## BEGIN Source records

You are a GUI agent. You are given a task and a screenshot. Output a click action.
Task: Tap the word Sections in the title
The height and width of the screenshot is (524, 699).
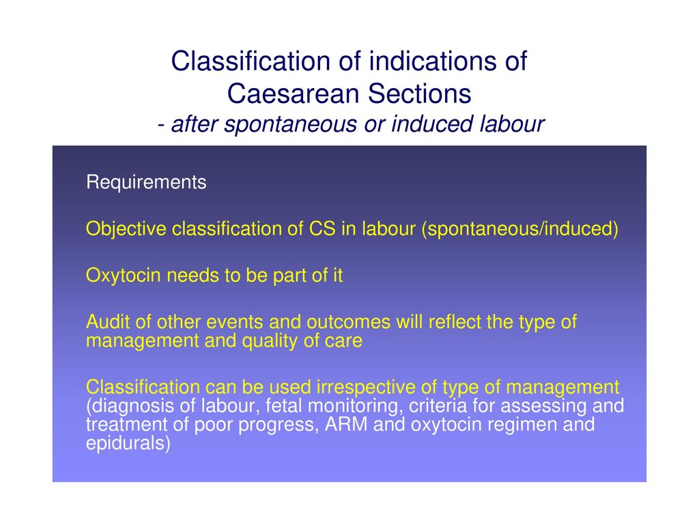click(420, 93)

## END Source records
## BEGIN Source records

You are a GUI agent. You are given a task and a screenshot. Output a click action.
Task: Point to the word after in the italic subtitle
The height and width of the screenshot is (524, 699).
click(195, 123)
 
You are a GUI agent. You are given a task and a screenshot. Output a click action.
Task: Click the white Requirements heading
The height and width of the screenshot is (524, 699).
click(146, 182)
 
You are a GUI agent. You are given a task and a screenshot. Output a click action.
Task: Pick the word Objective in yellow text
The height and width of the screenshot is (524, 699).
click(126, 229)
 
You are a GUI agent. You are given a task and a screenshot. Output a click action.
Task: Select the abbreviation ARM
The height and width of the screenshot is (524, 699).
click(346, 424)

## END Source records
## BEGIN Source records

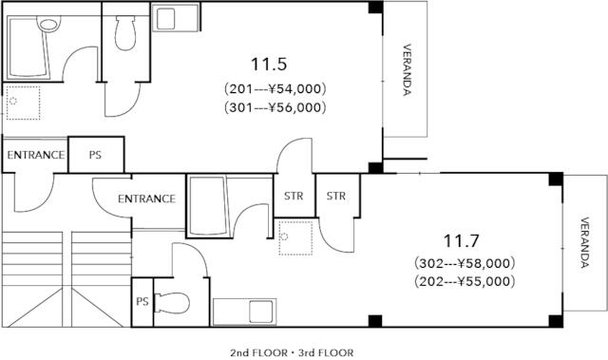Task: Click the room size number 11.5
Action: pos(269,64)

## END Source records

Exercise task:
Count the lines in the items above that contain the string "word", treating uppercase and lowercase as different. Reply with the number alone.

The reply:
3